Les 26 et 27 avril derniers s’est réuni le conseil européen des ministres de la pêche à Bruxelles. A cette occasion, la droite européenne a engagé une véritable entreprise de privatisation de la pêche, à travers la proposition d’instaurer des « concessions de pêche transférables ».

Cet outil de restructuration des flottes annonce la perte d’emplois et menace les PME de pêche. La Commission attribuerait à chaque propriétaire de bateau un quota individuel dès 2014, qu’il pourra louer, échanger ou céder à un autre bateau. Les quotas de pêche ne seraient donc plus étatiques mais individuels, avantageant de fait les flottes aux multiples bateaux, au détriment de la pêche artisanale.
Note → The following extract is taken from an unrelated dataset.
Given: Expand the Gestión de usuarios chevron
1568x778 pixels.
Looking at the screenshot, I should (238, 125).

Ces concessions, sensées freiner la surcapacité des bateaux de pêche et limiter la raréfaction des ressources, marquent la volonté de Bruxelles de substituer à une politique publique défaillante les règles du marché privé.

L’espace maritime exceptionnel de la France est pourtant un atout considérable, et lui confère le rang de deuxième puissance maritime mondiale. Près d’un million d’emplois, de nombreuses entreprises, des ports, l’activité de pêche, le transport, la transformation, le tourisme : la politique de la mer doit être une priorité nationale. Cette économie repose sur un bien commun qu’il est urgent de protéger. Ce sont 82 % des stocks de poissons de la Méditerranée et 63 % de ceux de l’Atlantique sont surexploités. On ne peut privatiser ainsi l’accès à un bien public, en confiant au marché la gestion d’une ressource naturelle sauvage qui se raréfie !
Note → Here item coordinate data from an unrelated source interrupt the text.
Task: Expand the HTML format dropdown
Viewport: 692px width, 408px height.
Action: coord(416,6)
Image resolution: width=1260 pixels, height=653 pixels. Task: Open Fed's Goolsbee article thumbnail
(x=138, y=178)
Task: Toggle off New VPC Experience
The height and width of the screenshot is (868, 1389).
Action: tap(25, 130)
L’Etat s’est détaché des nécessités de conversion des ports et de l’activité maritime vers le développement durable. Les énergies marines renouvelables sont pourtant un formidable levier pour développer l’économie locale, créer des emplois non délocalisables. Ici, l’argument écologique n’est employé que pour niveler par le bas les normes sociales européennes.
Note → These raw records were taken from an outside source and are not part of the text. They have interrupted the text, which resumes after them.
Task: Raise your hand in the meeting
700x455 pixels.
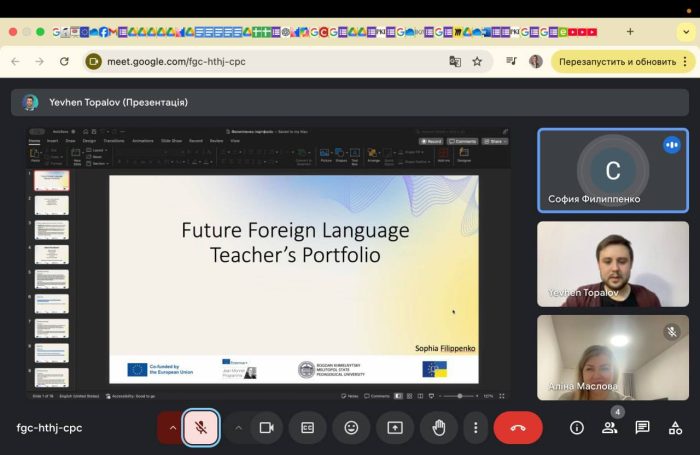Action: pos(438,427)
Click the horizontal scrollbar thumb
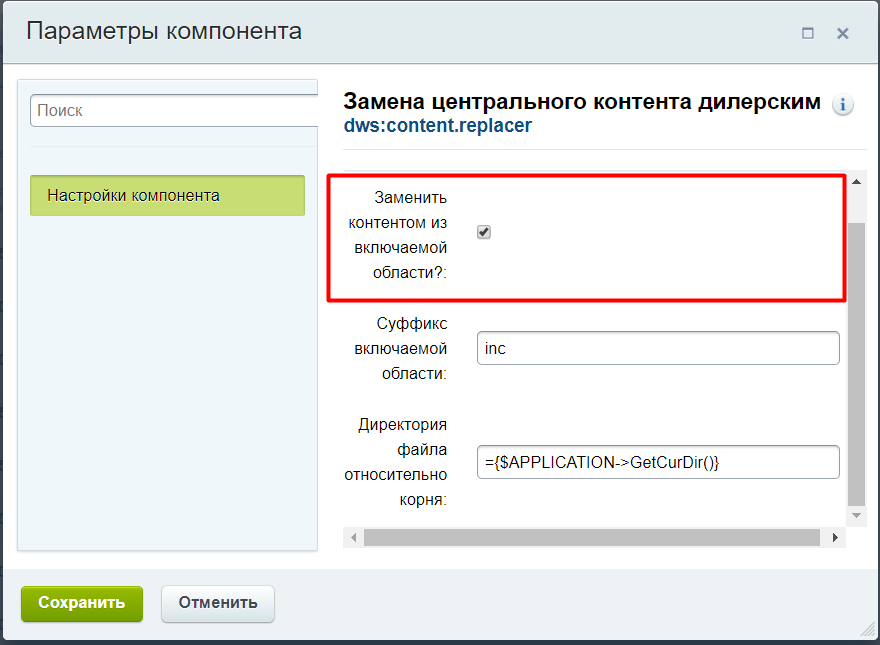 pyautogui.click(x=590, y=538)
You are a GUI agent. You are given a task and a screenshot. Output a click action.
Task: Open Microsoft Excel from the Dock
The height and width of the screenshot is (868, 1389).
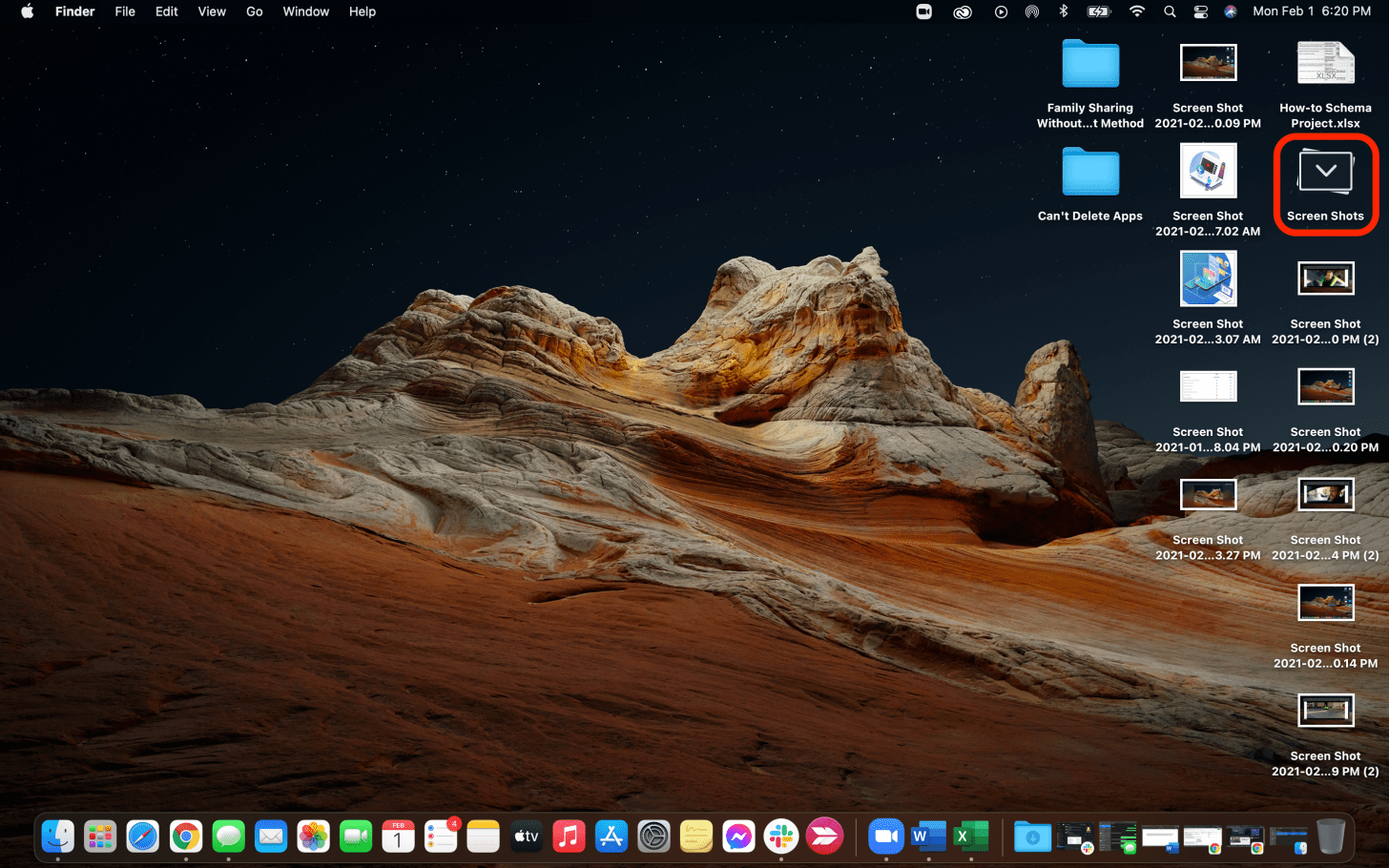click(x=970, y=837)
Tandis que la Commission prépare la libéralisation et la mise en concurrence du secteur, rien n’est prévu pour renforcer la lutte contre la destruction des fonds et le pillage des ressources fragiles. Il est plus que temps que le ministre de la Mer négocie au plan européen les quotas, les normes environnementales, la régulation de la pêche. Une nouvelle politique de la mer doit être conçue, instaurant la protection sociale des marins, la sécurité maritime, la promotion de navires plus économes en énergie, la restauration des ressources halieutiques, la création d’un label public pêche durable, des condition durables de pêche favorisant la pêche traditionnelle et de proximité et non plus les seuls chalutiers aux méthodes productivistes.